I thought so, but I was slightly confused by the Catch all option :) I imagined in a 24x7 there would be no job to catch up.. 🙂

You may be able to hack something together using the Shell Plugin

Thanks for the suggestion, I'll try to hack something up!

Unfortunately, there is currently no way to limit an event to only run once per day.

I will definitely consider this for the major v2 redesign

I'm glad this request could be considered!

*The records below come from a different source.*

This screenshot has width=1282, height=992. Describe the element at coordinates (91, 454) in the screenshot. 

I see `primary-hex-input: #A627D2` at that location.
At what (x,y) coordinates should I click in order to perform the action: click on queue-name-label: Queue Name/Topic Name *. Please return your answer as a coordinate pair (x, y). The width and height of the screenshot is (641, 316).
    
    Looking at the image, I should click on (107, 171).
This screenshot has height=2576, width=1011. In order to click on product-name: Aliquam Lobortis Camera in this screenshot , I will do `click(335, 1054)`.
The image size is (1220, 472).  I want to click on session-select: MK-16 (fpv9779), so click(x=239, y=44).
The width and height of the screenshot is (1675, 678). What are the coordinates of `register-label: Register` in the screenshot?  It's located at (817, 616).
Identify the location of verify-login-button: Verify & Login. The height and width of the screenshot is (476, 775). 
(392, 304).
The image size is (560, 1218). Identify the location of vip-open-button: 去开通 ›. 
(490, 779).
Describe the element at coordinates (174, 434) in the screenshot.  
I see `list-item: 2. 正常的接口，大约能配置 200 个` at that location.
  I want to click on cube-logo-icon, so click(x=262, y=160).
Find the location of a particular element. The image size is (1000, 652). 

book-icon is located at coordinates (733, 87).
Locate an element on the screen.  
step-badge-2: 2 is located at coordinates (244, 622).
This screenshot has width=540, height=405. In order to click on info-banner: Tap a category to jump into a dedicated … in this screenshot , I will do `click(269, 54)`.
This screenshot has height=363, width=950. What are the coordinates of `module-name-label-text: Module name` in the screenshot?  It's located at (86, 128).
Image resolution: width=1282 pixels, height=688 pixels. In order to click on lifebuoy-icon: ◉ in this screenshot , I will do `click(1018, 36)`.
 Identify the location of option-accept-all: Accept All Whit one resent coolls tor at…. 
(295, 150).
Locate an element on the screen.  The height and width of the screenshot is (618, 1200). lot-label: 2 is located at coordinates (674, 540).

I'd imagine it could work in 2 ways:

  • A single flag, signalling that a job (in case it could not be executed by an host that is offline) should be queued until the next job (of the same event) gets scheduled. Eg. if the event is hourly, a job can get queued for up to 59 minutes. At most there would be 1 queued job per event.
  • A number input, specifying the grace time for a job, which is the amount of time allowed for a job to be queued waiting on the server to be up before being cancelled. In the precedent example, this would be like setting a 59 minutes grace time. This is more complicated to explain but gives the user more flexibility (not sure if it could be useful tho, as I cannot imagine an hourly job having a two hours grace time, for example). It has the added benefit of emulating the current catch all, by placing something like infinite grace time.

Just my 2c, 😉

Gabriele-Tomberli avatar Feb 24 '20 22:02 Gabriele-Tomberli

Is this request solved by using the Allow Queued Jobs and Queue Limit (of 1) settings, or will catch-up not support the Queue Limit setting?

It would make sense to me to have Queue Limit affect both catch-up and queued jobs the same way.